Rachid Madkour

Personal information
- Full name: Rachid Madkour
- Date of birth: April 1, 1977 (age 47)
- Place of birth: Morocco
- Height: 5 ft 8 in (1.73 m)
- Position(s): attacking midfielder

Senior career*
- Years: Team / Apps / (Gls)
- 2005: Laval Dynamites / 5 / (3)
- 2005: Montreal Impact / 1 / (0)
- 2006: Laval Dynamites / 16 / (9)
- 2007: Trois-Rivières Attak / 1 / (0)

= Rachid Madkour =

Moroccan footballer

Rachid Madkour' (born April 1, 1977) is a former Moroccan footballer who had stints in the Canadian Soccer League, and the USL First Division.

==Playing career==
Madkour began his professional in North America in the Canadian Professional Soccer League with Laval Dynamites.

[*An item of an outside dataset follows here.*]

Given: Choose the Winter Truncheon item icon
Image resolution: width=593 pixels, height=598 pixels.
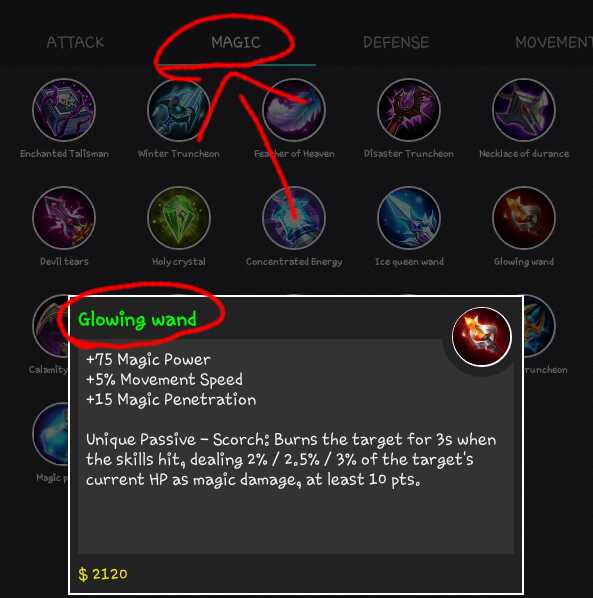Looking at the screenshot, I should tap(179, 110).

He recorded his first ha-trick and first goals on June 24, 2005 against London City in a 4-1 victory. Midway through the season he was signed by the Montreal Impact of the USL First Division. His signing was announced on July 11, 2005, and was signed to add extra caliber due to injuries plaguing the Impact's strikers. Madkour made his debut for the club on August 7, 2005 in a match against Atlanta Silverbacks. He would only feature in a single match throughout the entire season for Montreal. Subsequently his contract wasn't renewed the following season.

In 2006, he returned to Laval and had a tremendous season with the club finishing as the team's leading goalscorer with 9 goals. He helped Laval clinch a playoff berth by finishing third in the National Division. In the postseason he appeared in the quarterfinal match against Toronto Croatia, but was ejected from the match by receiving his second red card resulting in 1-0 defeat. In 2007, he signed with newly expansion franchise Trois-Rivieres Attak making his debut for the club on September 1, 2007 in a semi-final match of the Open Canada Cup tournament against the Italia Shooters. He assisted the club in earning their first piece of silverware by claiming the Open Canada Cup, and clinching a playoff berth by finishing second in the National Division.